Items from a dataset

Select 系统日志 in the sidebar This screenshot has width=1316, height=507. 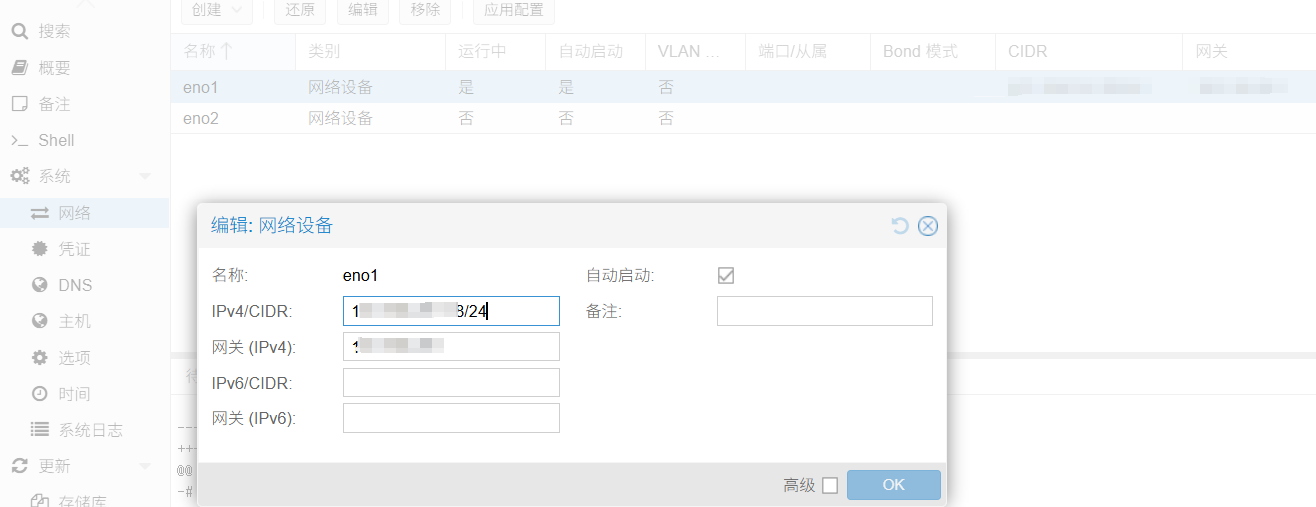(x=90, y=430)
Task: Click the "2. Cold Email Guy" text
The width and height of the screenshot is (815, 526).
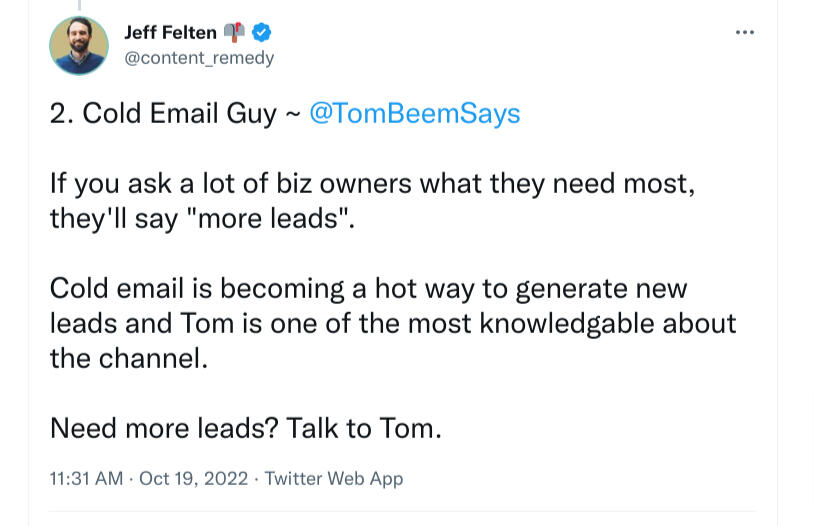Action: coord(163,113)
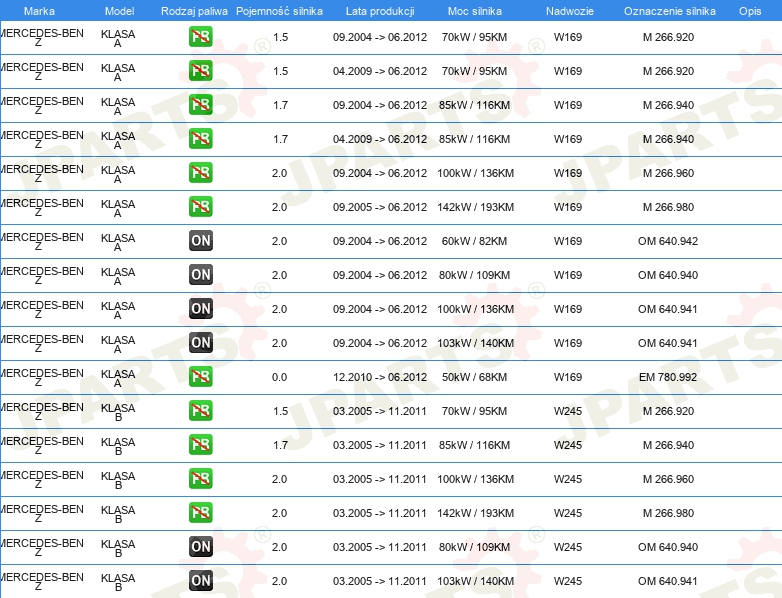Click ON diesel icon for W169 103kW/140KM row
The height and width of the screenshot is (598, 782).
200,343
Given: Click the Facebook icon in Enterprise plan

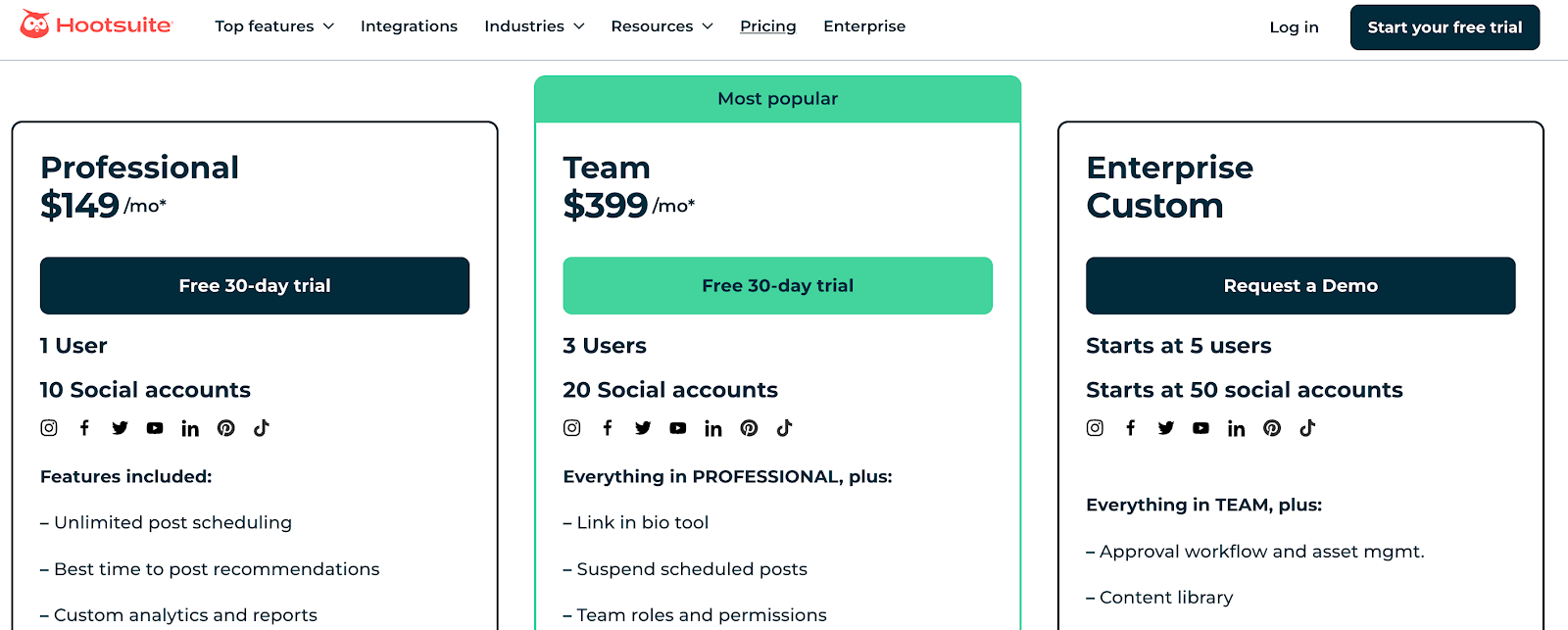Looking at the screenshot, I should [1131, 428].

= Work instruction =
Take the line containing "The width and" as the first line and the last line of the data above as the final one, and output exactly the lines between them, inclusive, with no pictures.

= Task answer =
The width and height of the screenshot is (815, 526).
Action: coord(163,113)
Click ON diesel icon for W169 103kW/140KM row
The height and width of the screenshot is (598, 782).
200,343
Given: Click the Facebook icon in Enterprise plan

Looking at the screenshot, I should [1131, 428].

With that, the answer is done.